Planning Stealthy Backdoor Attacks in MDPs with Observation-Based Triggers
Xinyi Wei, Shuo Han, Ahmed H. Hemida, Charles A. Kamhoua, Jie Fu
TL;DR
The paper addresses stealthy backdoor attacks in Markov Decision Processes with partial observability by jointly designing a backdoor policy $\pi^\dagger$ and an observation-based trigger $\kappa$ that remain near-optimal under nominal dynamics but maximize attacker returns when activated. It formulates the problem as an augmented, constrained two-player Markov game over the state-trigger space, restricting perturbations to a $d$-close set of transitions $\{P_k\}$ to preserve stealth, and proves equivalence between the constrained optimization and solving for a cooperative pair of policies $(\pi_0,\pi_1)$ with $\pi^\dagger=\pi_0$ and $\varkappa=\pi_1$. A gradient-based method operating on a blackbox simulator computes a constrained Nash equilibrium for the backdoor design, using parametric policies $\theta_0,\theta_1$ and REINFORCE-style updates. Experiments on a stochastic gridworld demonstrate that the learned backdoor policy retains high performance in the benign regime while the activated trigger significantly degrades the victim’s performance, illustrating the feasibility and risk of such stealthy attacks and informing security-aware reinforcement learning and verification efforts.
Abstract
This paper investigates backdoor attack planning in stochastic control systems modeled as Markov Decision Processes (MDPs).
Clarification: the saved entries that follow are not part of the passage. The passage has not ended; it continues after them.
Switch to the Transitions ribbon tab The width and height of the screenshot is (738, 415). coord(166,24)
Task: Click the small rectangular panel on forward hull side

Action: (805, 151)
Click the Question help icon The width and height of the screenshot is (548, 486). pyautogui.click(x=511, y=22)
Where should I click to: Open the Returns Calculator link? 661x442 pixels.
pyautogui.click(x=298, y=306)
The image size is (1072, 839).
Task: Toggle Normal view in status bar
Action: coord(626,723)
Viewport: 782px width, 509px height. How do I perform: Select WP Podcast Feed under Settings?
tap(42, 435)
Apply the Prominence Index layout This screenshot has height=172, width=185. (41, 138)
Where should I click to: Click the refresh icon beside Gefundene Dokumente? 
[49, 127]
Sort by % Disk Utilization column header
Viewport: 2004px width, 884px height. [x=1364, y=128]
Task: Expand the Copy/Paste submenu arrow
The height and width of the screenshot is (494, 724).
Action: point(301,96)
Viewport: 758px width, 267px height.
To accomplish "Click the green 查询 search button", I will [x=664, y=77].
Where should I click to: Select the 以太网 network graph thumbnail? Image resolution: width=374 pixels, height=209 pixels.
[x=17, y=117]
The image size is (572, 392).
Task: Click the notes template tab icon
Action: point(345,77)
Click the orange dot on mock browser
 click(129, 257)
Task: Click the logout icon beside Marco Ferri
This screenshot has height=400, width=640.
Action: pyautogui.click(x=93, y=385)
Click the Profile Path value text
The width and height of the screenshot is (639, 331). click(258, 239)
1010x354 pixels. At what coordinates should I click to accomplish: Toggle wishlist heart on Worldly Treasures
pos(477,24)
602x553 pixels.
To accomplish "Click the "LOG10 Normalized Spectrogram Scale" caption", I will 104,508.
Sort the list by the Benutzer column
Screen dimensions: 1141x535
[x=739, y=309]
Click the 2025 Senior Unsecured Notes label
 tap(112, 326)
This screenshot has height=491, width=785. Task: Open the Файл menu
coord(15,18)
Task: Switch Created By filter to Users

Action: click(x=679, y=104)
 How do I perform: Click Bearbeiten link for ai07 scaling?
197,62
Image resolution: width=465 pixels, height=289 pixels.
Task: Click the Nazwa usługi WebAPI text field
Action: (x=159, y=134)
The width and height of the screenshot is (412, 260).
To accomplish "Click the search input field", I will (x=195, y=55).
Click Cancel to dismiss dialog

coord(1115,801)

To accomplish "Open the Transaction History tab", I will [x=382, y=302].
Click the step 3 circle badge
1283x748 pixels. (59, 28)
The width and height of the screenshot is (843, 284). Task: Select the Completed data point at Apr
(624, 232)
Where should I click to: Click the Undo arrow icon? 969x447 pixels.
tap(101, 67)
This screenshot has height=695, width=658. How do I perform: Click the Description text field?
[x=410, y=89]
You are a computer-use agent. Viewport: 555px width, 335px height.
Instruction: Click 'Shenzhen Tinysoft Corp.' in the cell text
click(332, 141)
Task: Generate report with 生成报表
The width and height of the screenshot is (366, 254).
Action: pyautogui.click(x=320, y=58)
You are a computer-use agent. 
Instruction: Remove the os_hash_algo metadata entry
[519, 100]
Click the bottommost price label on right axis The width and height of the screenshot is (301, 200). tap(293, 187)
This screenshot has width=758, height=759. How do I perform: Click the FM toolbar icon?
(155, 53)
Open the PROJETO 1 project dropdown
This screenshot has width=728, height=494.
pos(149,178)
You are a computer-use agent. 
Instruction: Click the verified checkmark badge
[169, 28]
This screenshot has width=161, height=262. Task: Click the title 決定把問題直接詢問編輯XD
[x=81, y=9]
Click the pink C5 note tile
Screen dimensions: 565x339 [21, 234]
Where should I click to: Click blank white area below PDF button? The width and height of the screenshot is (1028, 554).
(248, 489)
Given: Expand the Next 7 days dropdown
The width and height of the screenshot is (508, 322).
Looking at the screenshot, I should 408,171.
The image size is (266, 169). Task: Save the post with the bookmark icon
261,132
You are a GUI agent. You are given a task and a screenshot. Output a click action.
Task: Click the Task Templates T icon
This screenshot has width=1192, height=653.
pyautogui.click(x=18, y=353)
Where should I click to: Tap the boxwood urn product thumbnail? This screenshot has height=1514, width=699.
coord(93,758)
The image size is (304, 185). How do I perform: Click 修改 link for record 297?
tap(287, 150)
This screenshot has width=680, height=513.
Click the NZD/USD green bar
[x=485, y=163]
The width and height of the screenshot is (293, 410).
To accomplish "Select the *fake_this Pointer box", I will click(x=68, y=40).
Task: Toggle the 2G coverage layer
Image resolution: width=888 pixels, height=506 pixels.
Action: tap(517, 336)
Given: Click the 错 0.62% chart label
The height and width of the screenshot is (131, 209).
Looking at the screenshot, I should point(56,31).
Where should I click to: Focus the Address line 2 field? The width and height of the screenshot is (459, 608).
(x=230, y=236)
In a backdoor attack, the adversary provides a control policy that behaves well in the original MDP to pass the testing phase. However, when such a policy is deployed with a trigger policy, which perturbs the system dynamics at runtime, it optimizes the attacker's objective instead. To solve jointly the control policy and its trigger, we formulate the attack planning problem as a constrained optimal planning problem in an MDP with augmented state space, with the objective to maximize the attacker's total rewards in the system with an activated trigger, subject to the constraint that the control policy is near optimal in the original MDP. We then introduce a gradient-based optimization method to solve the optimal backdoor attack policy as a pair of coordinated control and trigger policies. Experimental results from a case study validate the effectiveness of our approach in achieving stealthy backdoor attacks.